Text excerpt start
The Deck

 

A Deck??? Yes -really!!! I need somewhere to build all the straights and curves that will form the track work. The largest open space I have that I can guarentee is flat is the space between the hall door and the kitchen sink. Allied to this are the problems of getting the completed sections out of the kitchen and round the doorways into the back garden. Previously I had a clear shot at it through the bathroom window -but we have moved!


The components for The Deck were worked out during the Wednesday Afternoon -OK the final bits as I had been brewing this for a few months now. I selected what I wanted from the site and filled my shopping basket. A normal amount of hesitation and The Plastic payed for it. It will be delivered tomorrow between 1 and 4 pm -less than 48 hours after I clicked “Confirm”. I will admit to being impressed!!!


It is going to be 3.2 metres by 3.6 metres wide -this being the cheapest sizes of decking planks for the job. By a curious  co-incidence they are also the right size area to construct a 3.2m radius curve on.... I have to drill and jig all the timbers by hand -the last time I built a deck was over 5 years ago and I still have some scars from my first attempts at it.
Text excerpt end
**Written exercise**. Reproduce the passage from the post about building a deck, starting with "A Deck??? Yes" and going on through "we have moved!".
Given information start
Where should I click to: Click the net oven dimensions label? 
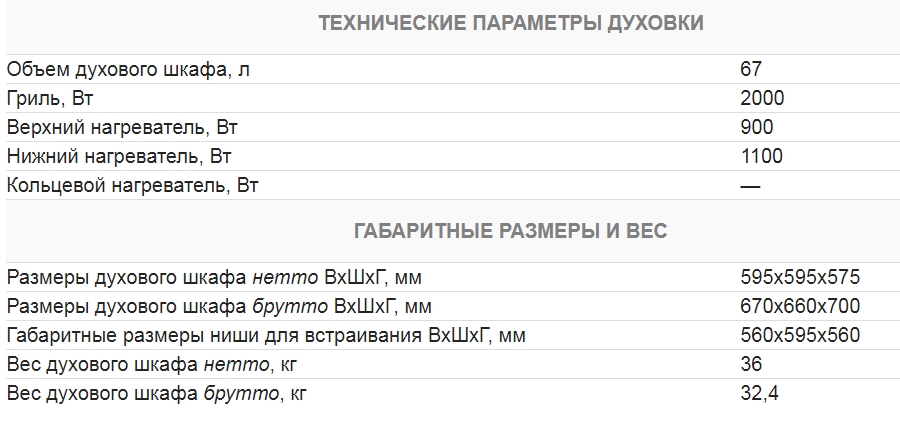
Given information end
**Solution below**.
A Deck??? Yes -really!!! I need somewhere to build all the straights and curves that will form the track work. The largest open space I have that I can guarentee is flat is the space between the hall door and the kitchen sink. Allied to this are the problems of getting the completed sections out of the kitchen and round the doorways into the back garden. Previously I had a clear shot at it through the bathroom window -but we have moved!